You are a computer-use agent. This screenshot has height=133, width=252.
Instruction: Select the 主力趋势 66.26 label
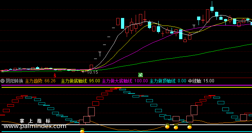[40, 81]
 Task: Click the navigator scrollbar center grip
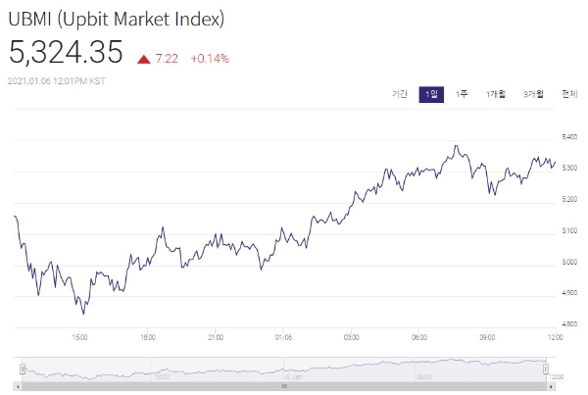pyautogui.click(x=284, y=384)
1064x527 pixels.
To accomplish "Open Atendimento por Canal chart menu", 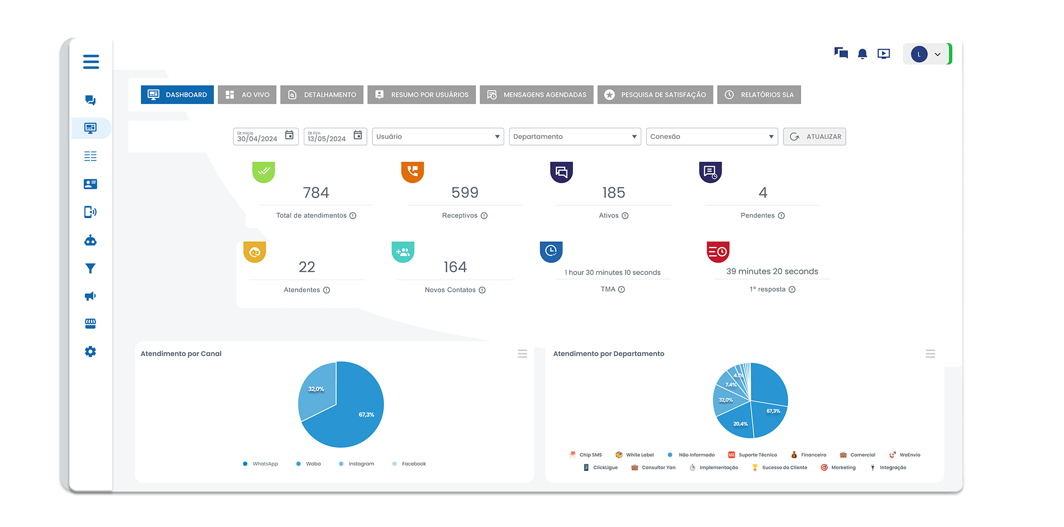I will pos(523,354).
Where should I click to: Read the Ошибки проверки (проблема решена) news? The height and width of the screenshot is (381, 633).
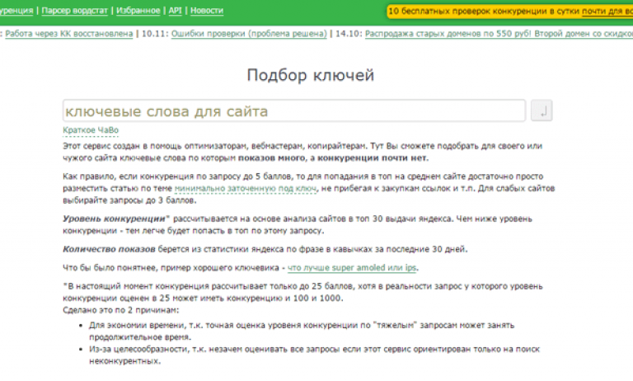(x=248, y=34)
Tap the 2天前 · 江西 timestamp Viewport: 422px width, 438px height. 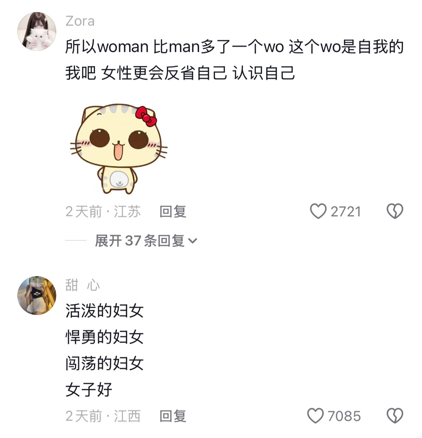coord(103,416)
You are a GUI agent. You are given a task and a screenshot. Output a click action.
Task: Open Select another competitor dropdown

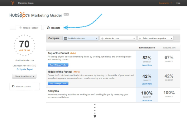pyautogui.click(x=156, y=39)
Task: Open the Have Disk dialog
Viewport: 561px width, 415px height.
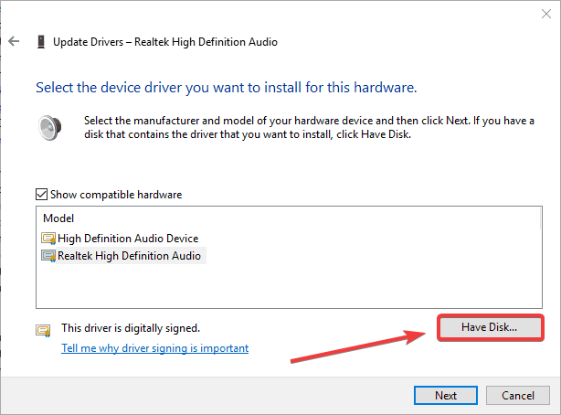Action: coord(491,326)
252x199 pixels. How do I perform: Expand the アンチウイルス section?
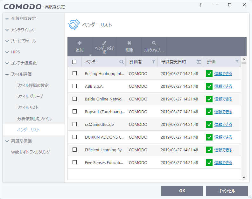tap(7, 30)
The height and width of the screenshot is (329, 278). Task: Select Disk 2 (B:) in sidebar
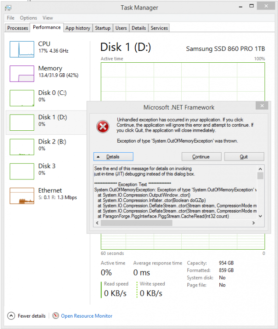pyautogui.click(x=21, y=147)
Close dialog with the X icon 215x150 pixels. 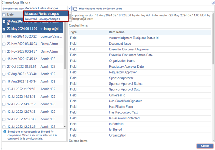click(x=213, y=2)
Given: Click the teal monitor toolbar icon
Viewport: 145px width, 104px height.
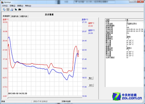Looking at the screenshot, I should point(16,10).
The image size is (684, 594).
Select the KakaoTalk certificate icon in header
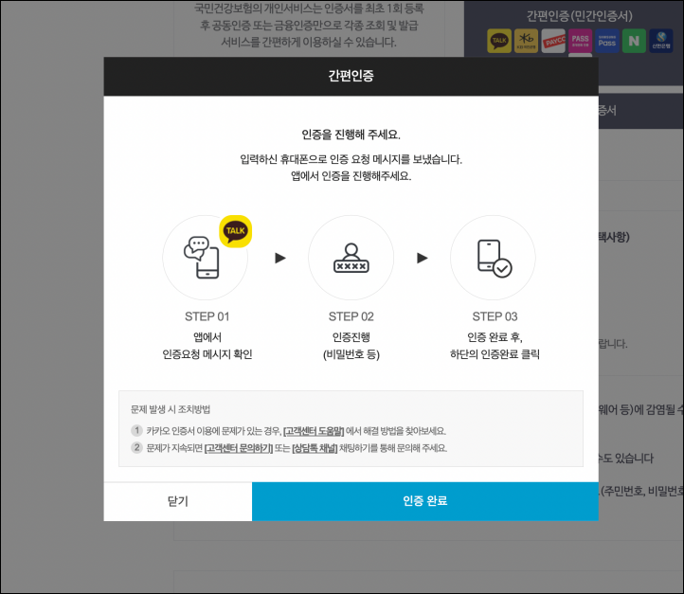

**What you have to do:** Wherever a line of the data holds "agent", copy that line.

**Reply:**
You are a computer-use agent. This screenshot has height=133, width=252.
You are a GUI agent. You are given a task and a screenshot. Output a click action.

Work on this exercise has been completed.